[Featured photo: Opa, Oma, Mother, Aunt the night before departing Holland 1927]
by Tim O’Callaghan, Chicago, Illinois, USA
Even though the East Indies had been dominated by the Dutch, for its access to spices, since 1602. It wasn’t until 1796 when the VOC filed for bankruptcy that the Dutch administration took over and the Dutch East Indies became a colony of the Netherlands. Through the years the Dutch East Indies (DEI) struggled to be seen as more than a typical colonial power and unsophisticated back water. After years of journalists turning activist and populace vote in the Netherlands did the administration institute a new policy called the “Ethical Policy” launched in 1901.
This policy was intended to level the playing field and provide everyone, local Indonesian or transplanted European, with the same laws, boundaries and privileges. This also opened the country to import more of the European arts and culture hence making it a more desirable destination and place to begin life anew. Over the next 20 years the influx of immigrants rose annually until such a time when a national call for civil servants to re-locate to the East Indies was issued in the Netherlands.

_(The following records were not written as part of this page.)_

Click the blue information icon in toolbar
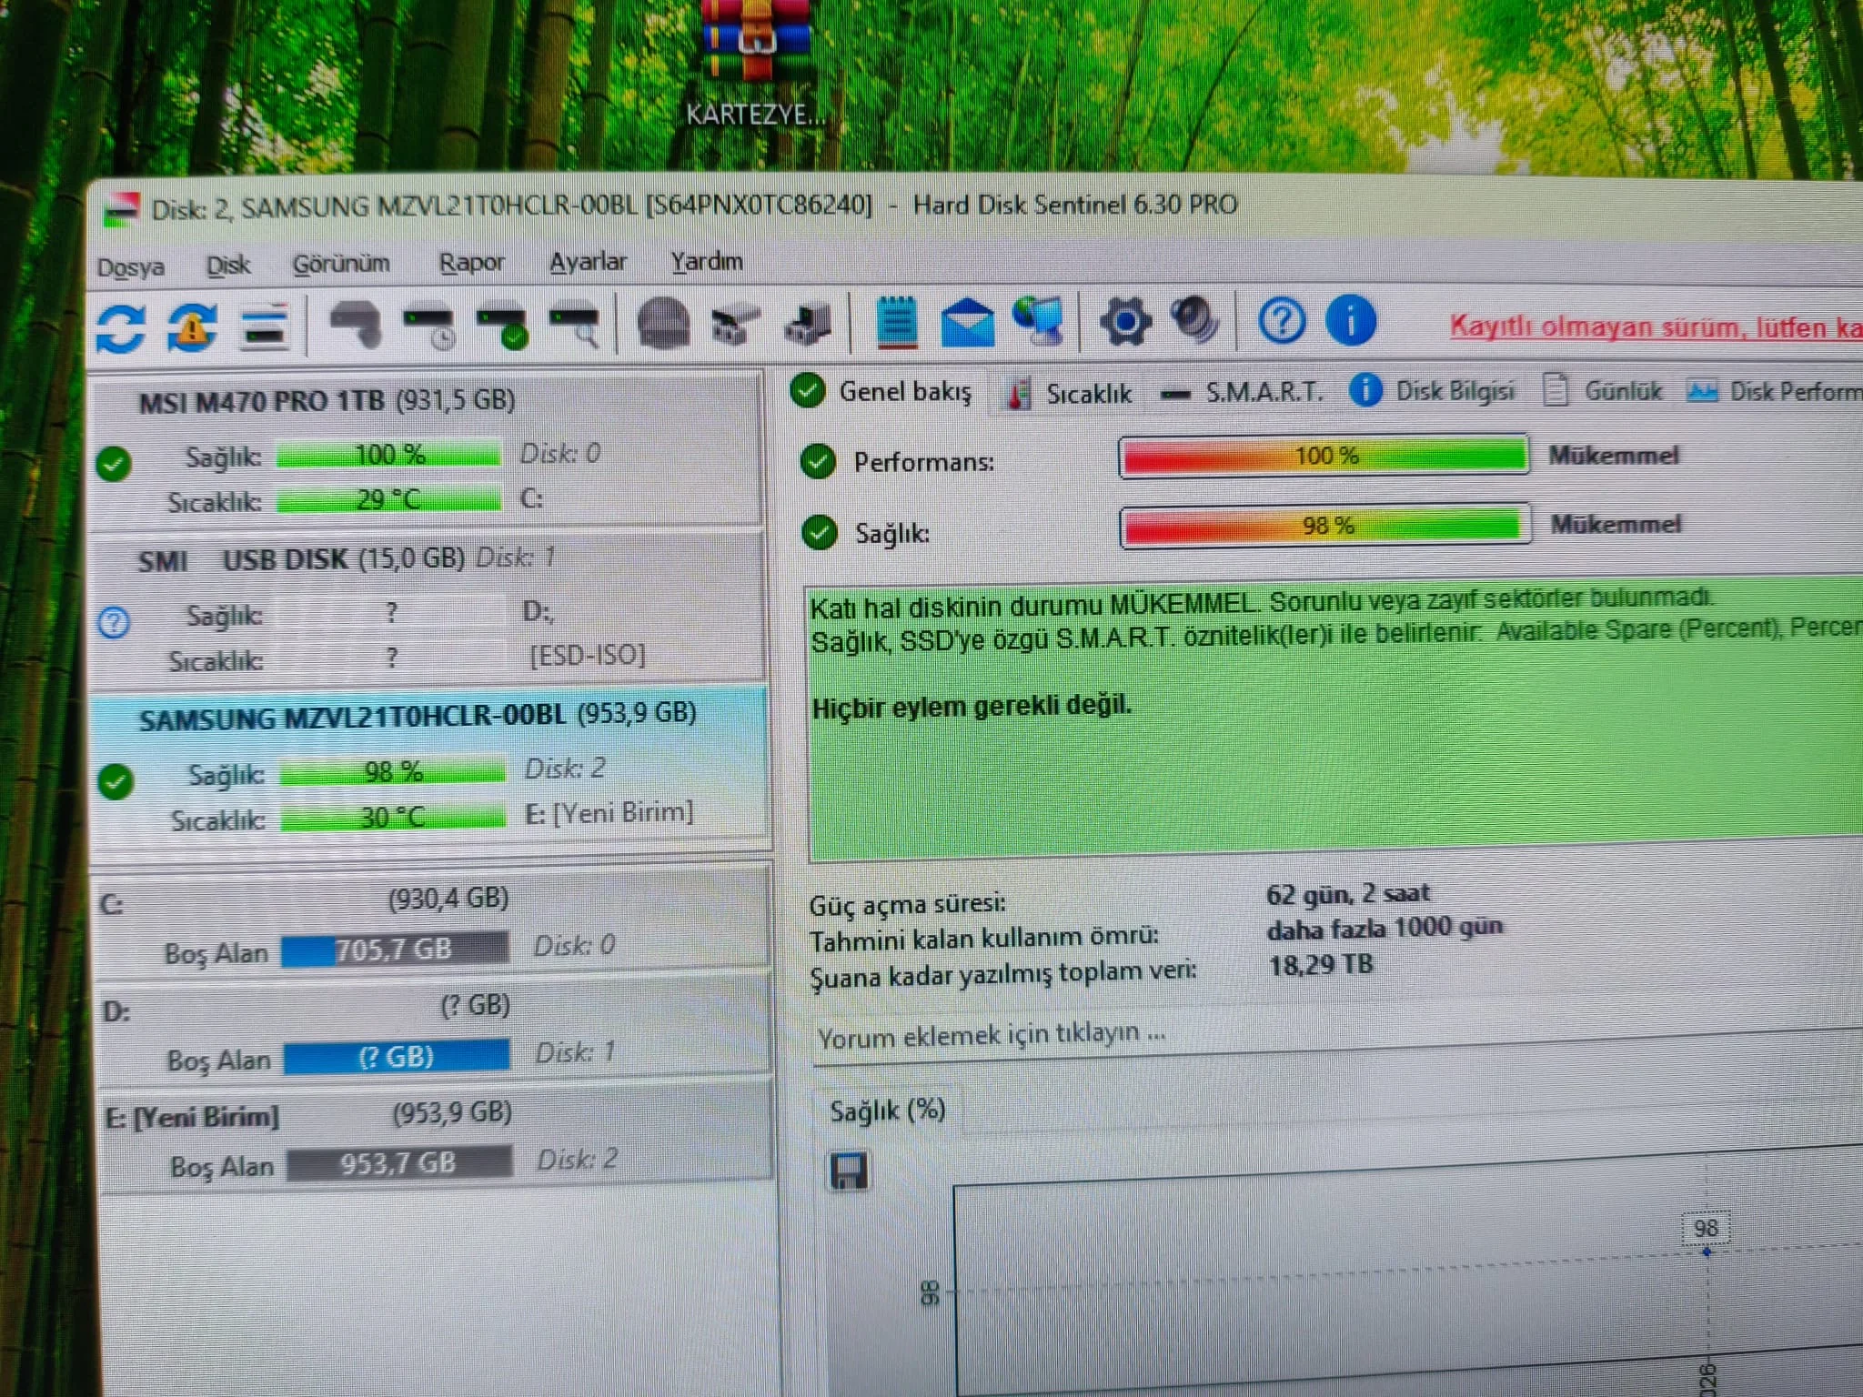Image resolution: width=1863 pixels, height=1397 pixels. click(x=1351, y=320)
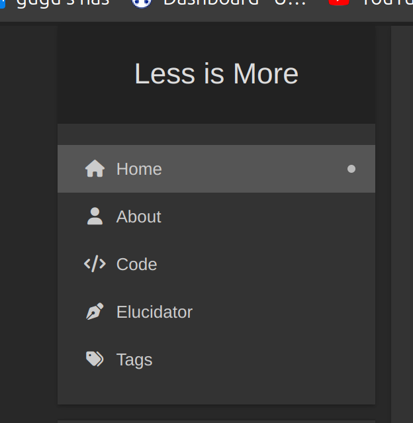The width and height of the screenshot is (413, 423).
Task: Click the active dot on Home row
Action: point(351,169)
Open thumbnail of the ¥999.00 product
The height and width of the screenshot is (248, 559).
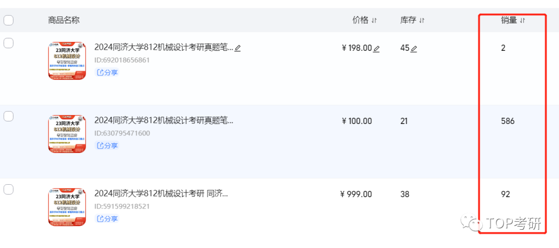coord(67,207)
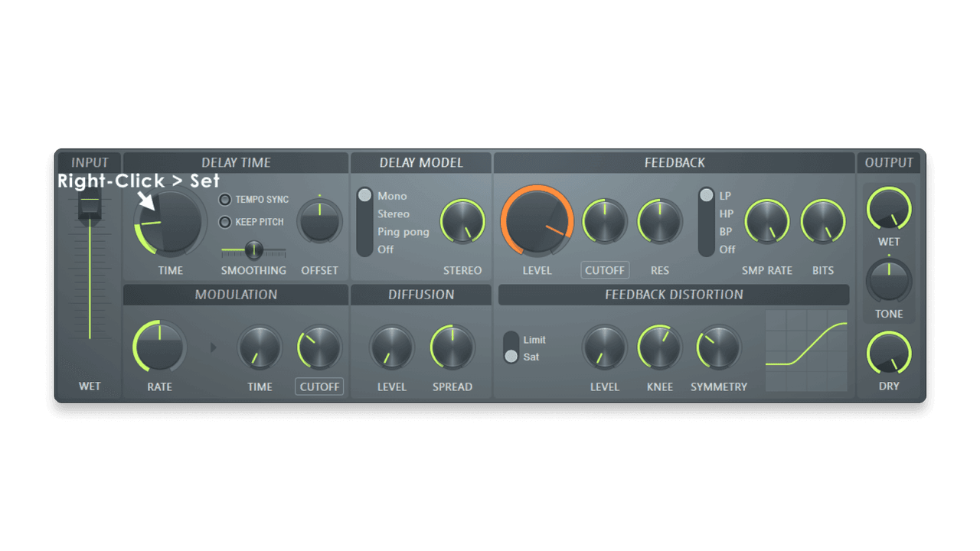Adjust the RES resonance knob
The image size is (980, 551).
point(659,221)
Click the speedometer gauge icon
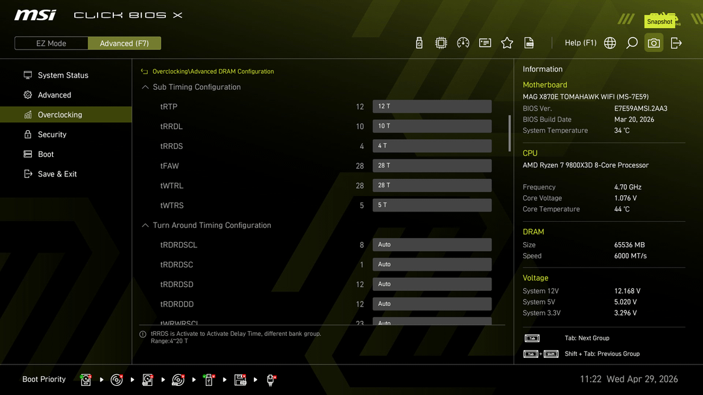The width and height of the screenshot is (703, 395). [x=463, y=43]
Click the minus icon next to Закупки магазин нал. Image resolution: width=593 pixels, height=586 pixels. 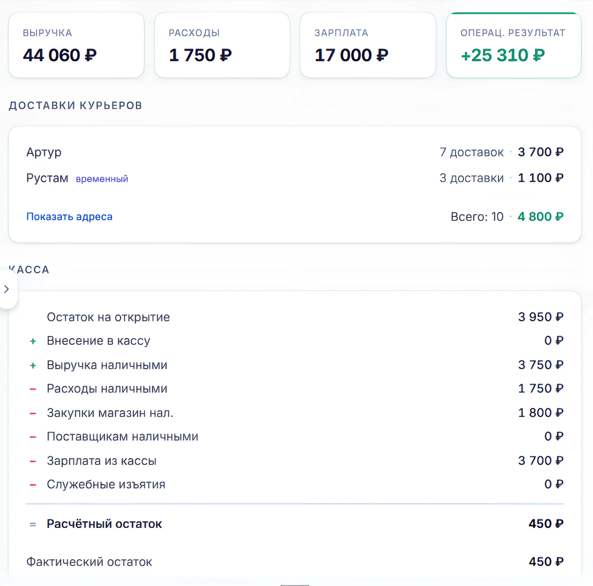[x=33, y=413]
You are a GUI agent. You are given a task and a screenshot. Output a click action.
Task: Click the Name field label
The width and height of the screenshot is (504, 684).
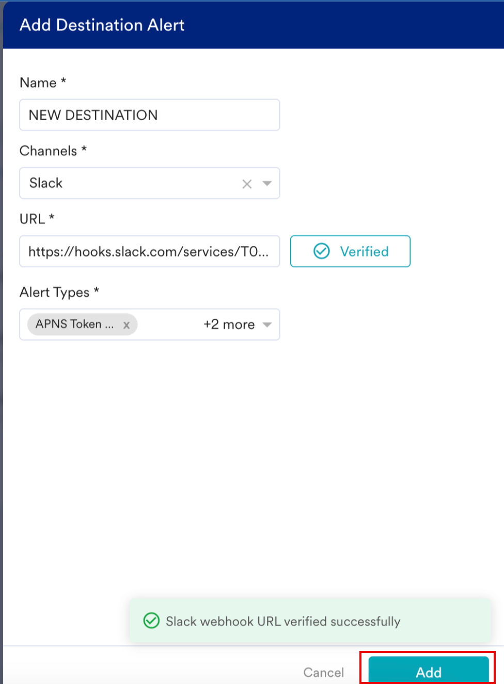(x=38, y=83)
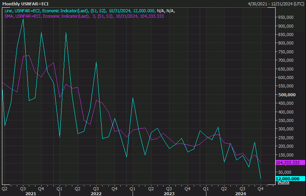Click the 250,000 y-axis label
The width and height of the screenshot is (306, 196).
pos(286,138)
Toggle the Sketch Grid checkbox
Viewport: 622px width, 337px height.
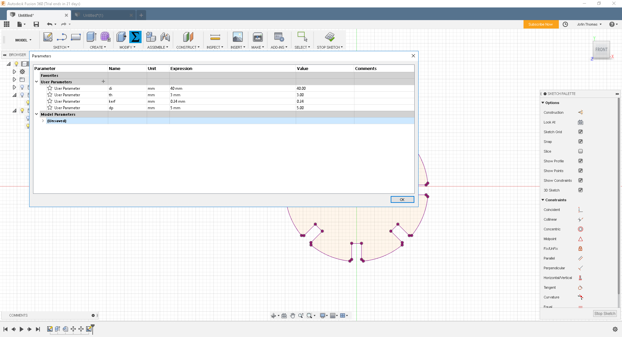580,132
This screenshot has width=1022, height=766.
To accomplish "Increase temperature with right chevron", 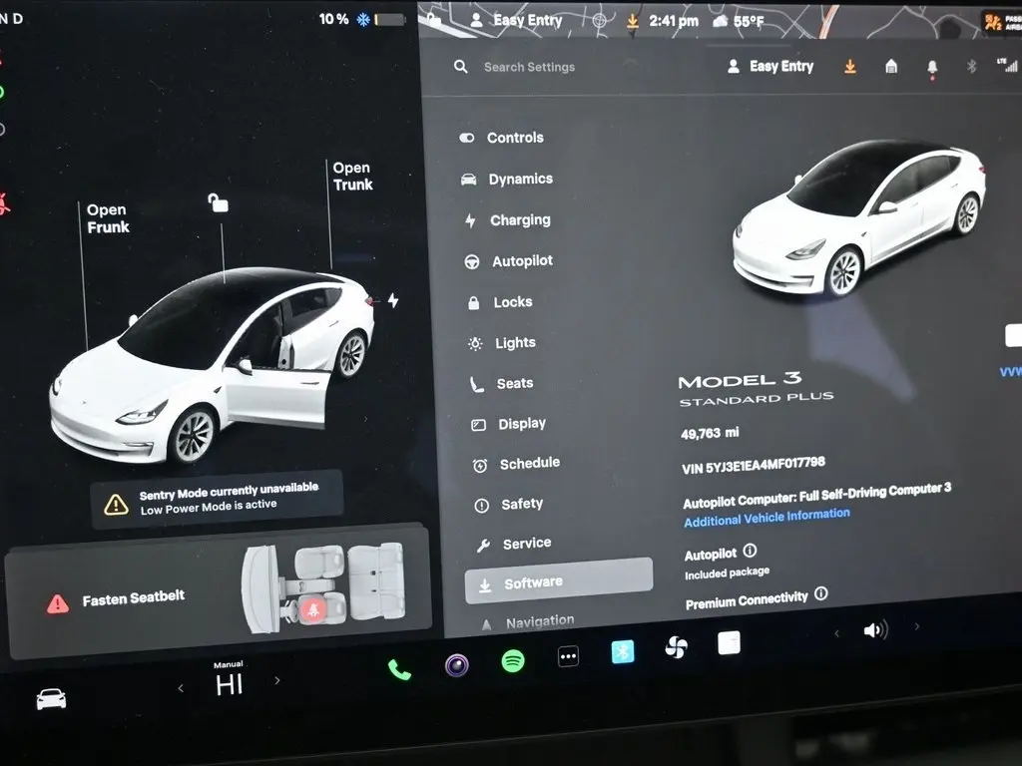I will tap(277, 681).
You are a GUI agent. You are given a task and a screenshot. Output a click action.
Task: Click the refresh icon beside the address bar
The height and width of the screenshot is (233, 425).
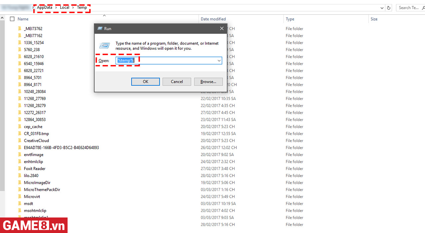(389, 8)
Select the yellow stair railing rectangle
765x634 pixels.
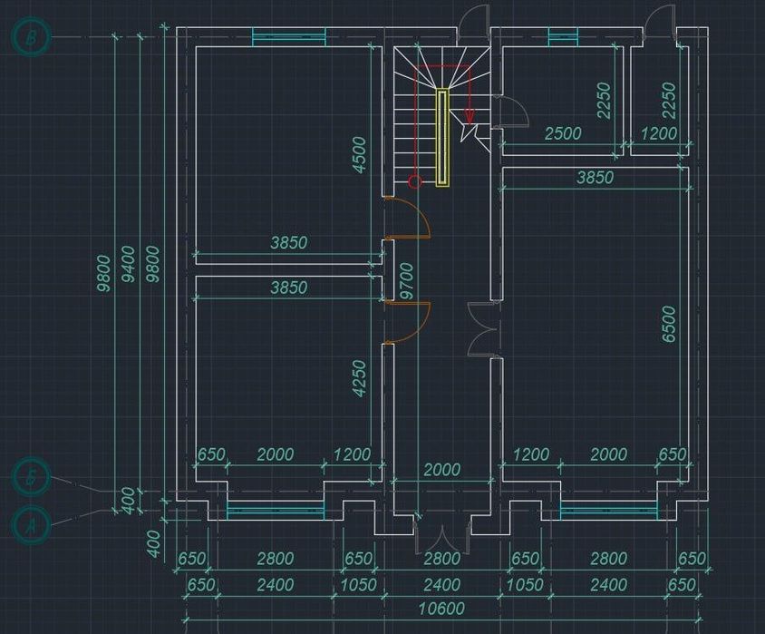442,137
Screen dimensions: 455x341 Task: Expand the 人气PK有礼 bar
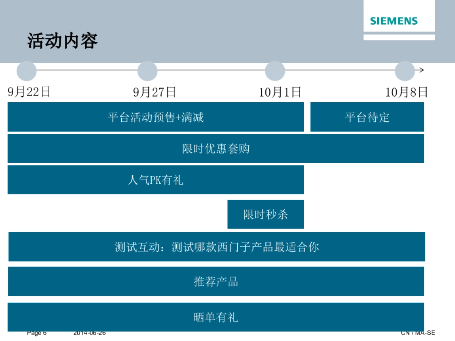click(x=155, y=180)
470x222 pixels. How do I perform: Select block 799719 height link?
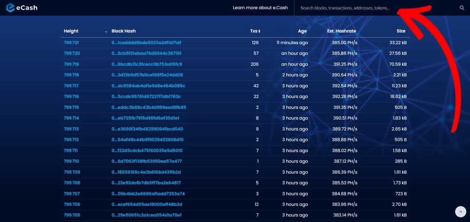[72, 64]
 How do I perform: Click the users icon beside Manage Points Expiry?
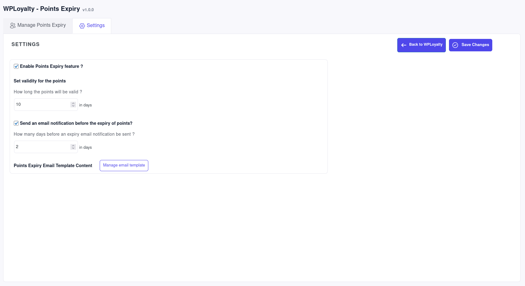(x=13, y=26)
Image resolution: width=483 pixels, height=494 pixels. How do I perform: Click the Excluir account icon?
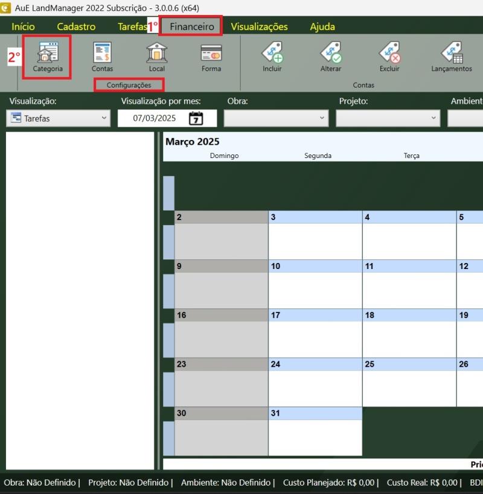tap(389, 54)
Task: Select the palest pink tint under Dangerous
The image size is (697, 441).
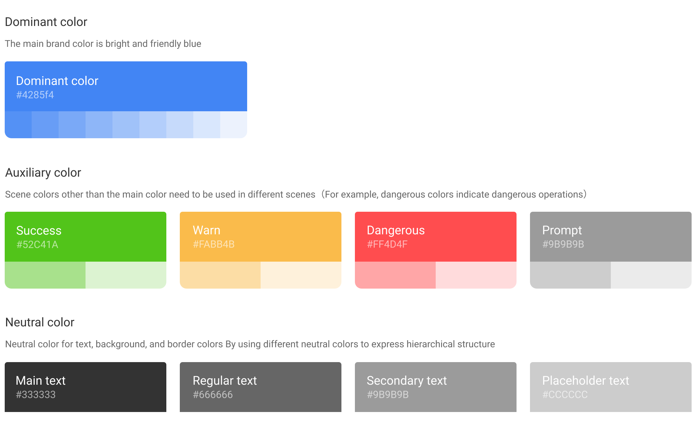Action: click(476, 275)
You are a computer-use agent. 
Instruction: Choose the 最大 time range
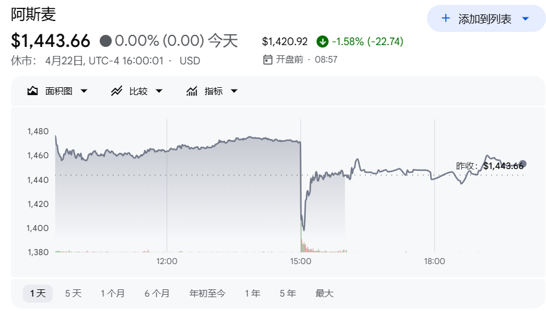(324, 294)
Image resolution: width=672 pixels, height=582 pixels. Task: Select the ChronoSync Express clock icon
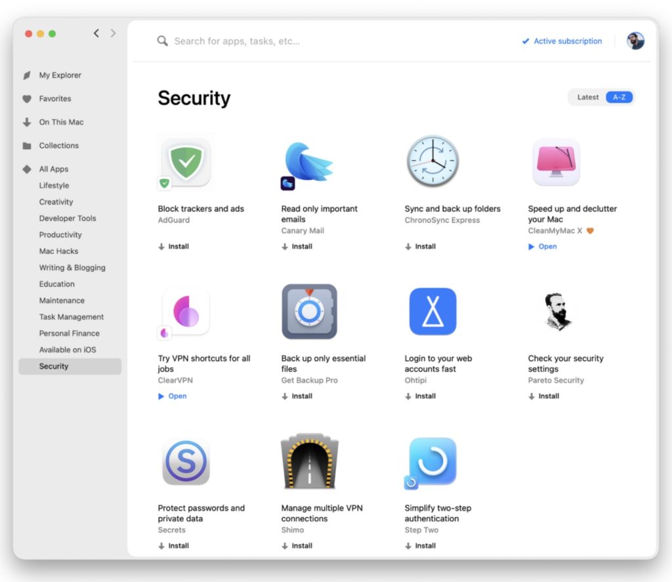pyautogui.click(x=432, y=162)
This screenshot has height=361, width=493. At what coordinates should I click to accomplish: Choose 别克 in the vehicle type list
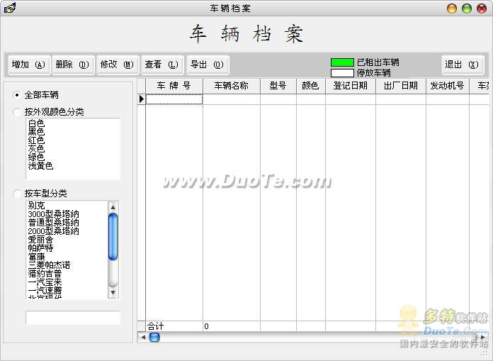(x=36, y=206)
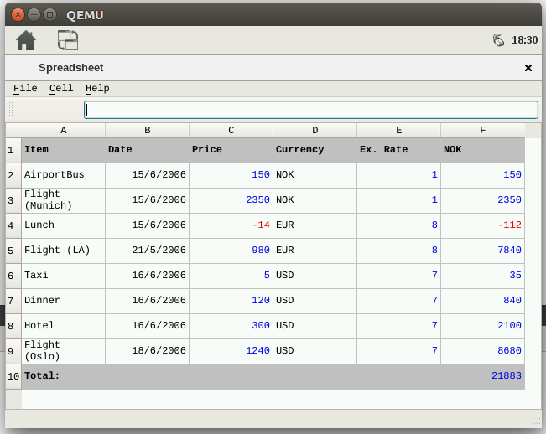The image size is (546, 434).
Task: Select column C header
Action: coord(231,130)
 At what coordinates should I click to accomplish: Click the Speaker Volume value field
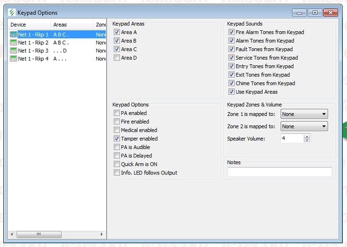[x=292, y=139]
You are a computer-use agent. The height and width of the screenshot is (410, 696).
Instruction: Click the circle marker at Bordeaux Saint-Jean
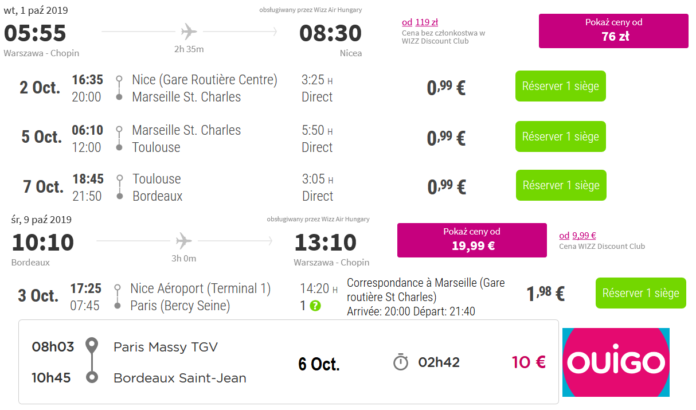tap(91, 377)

This national rallying cry came in the 1920’s. It was obvious in the East Indies that more infrastructure was required to maintain a satisfactory way of life for the population. Civil servants enrolled en-mass and were offered not only a new start, a new house, and a contract of employment along with opportunities to grow in a career that might have been severely shackled in Holland.
My Opa (Stephanus Hendricus Gerichhausen) was one who responded. At the age of 30, a career policeman, a wife, two baby girls, and a house, what would motivate such a man to move to the tropics and a life unknown? I asked myself this question a lot and given my own personal wanderlust I assumed that maybe this was a family trait and seeking adventure was in the Dutch blood of my family. My mother, siblings, and I could easily be accused of owning such a trait.
Researching it further though I discovered that even though Opa was a policeman he had suffered an horrific fall while at the gymnasium. This resulted in a severe back injury, from which he was hospitalized for nearly a year and restricted his ability to work as effectively as he may have wanted, therefore limiting his upward potential through the ranks. An opportunity to start again in a far off land where his handicap might not be considered such a burden may have been all it took to get him and his family there. Upon arrival he was assigned a house in Bandung and quickly rose through the ranks to Police Detective First Class, a promotion that would not have been available if he had remained in Holland. Maybe this promotion and others were part of the original deal or maybe the tropical climate healed him in such a way that he was more effective in his duties than ever before.
He was later assigned as second in command at Bengkulen in Sumatra. When the war broke out he was brought back to Batavia and interned in Struiswijk prison, a prison that remains in use today in the Salemba region of Jakarta. After independence he and the family returned to Holland but he was invited back in 1950 to help develop the national police force of Indonesia. He was allowed to stay until mid 1951 and then once again was shipped out.
He died in 1976 and from all accounts he never got over having to leave Indonesia and would have preferred to live there than anywhere else.